• **What you have to do**
Which lines run from the line with "You are a computer-use" through the line with "Instruction: Minimize the Settings window" in the entries below? Print them exactly, both ends included, and nothing more.

• **Material supplied**
★ ★ ★ ★ ★ ★ ★
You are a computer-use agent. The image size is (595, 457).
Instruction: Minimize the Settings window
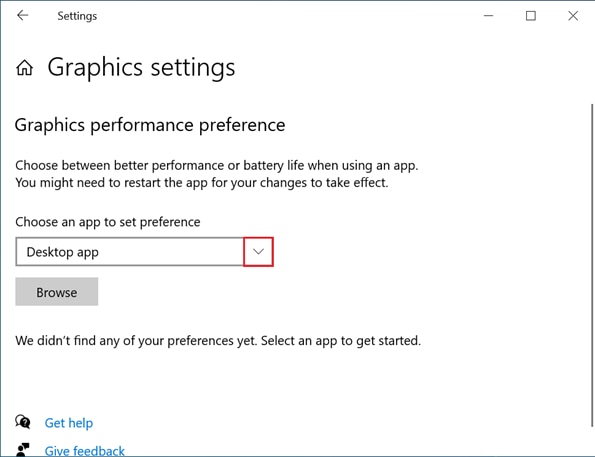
★ ★ ★ ★ ★ ★ ★
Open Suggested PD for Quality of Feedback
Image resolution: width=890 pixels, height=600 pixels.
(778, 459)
★ ★ ★ ★ ★ ★ ★
• **Task solution**
You are a computer-use agent. The image size is (595, 457).
Instruction: Minimize the Settings window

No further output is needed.